* **Given information**
● ● ●

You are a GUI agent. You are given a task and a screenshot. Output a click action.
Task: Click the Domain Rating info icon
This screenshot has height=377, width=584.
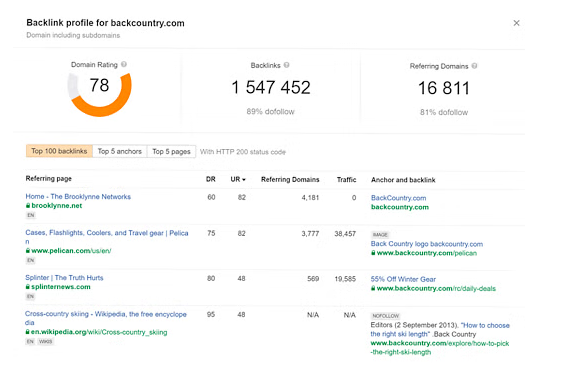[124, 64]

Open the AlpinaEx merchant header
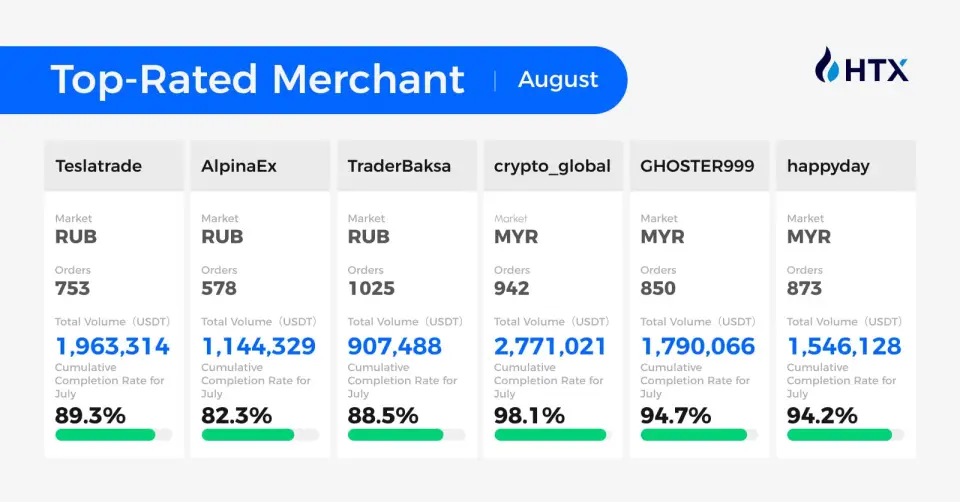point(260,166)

● ● ●

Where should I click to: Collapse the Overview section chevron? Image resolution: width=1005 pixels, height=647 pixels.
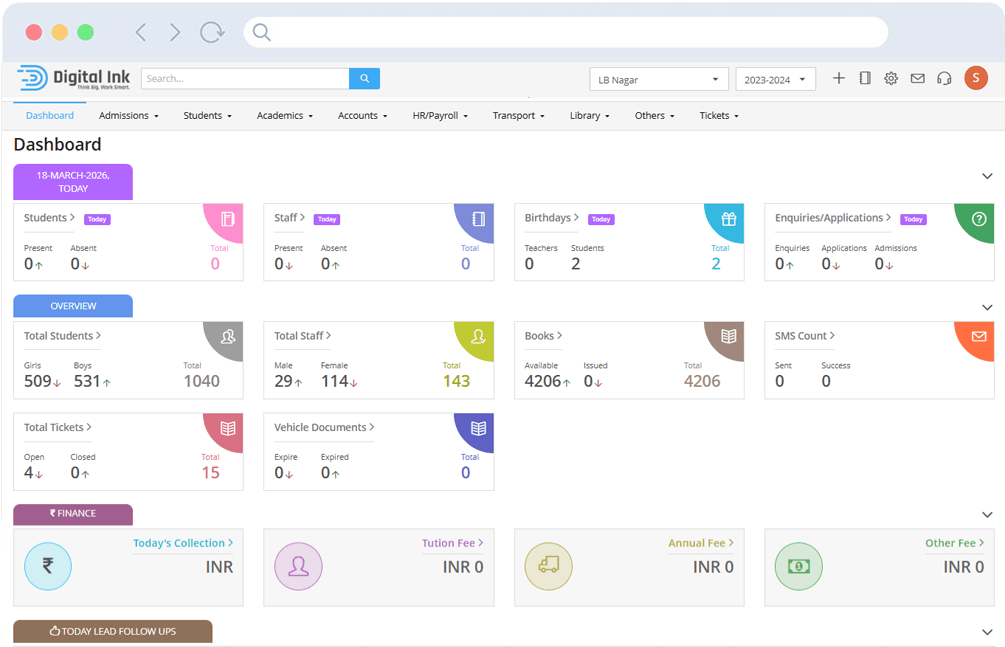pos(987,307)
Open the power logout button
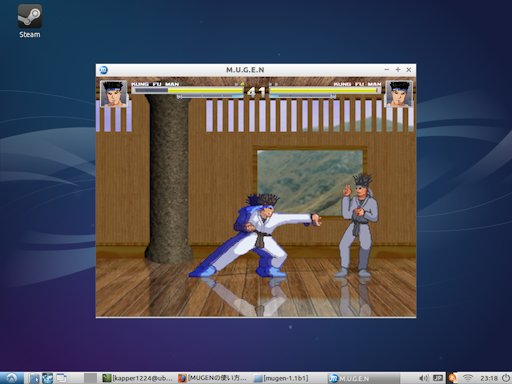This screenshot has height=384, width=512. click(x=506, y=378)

● ● ●

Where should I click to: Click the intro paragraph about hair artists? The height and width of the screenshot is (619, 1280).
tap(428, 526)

● ● ●

* **Work to be completed**
Express the data starting at the line that contains "Where should I click to: Click" and ending at the line that contains "tap(428, 526)" as a JSON list of strings, one string per line, with blank lines left out.

* **Complete output**
[
  "Where should I click to: Click the intro paragraph about hair artists? The height and width of the screenshot is (619, 1280).",
  "tap(428, 526)"
]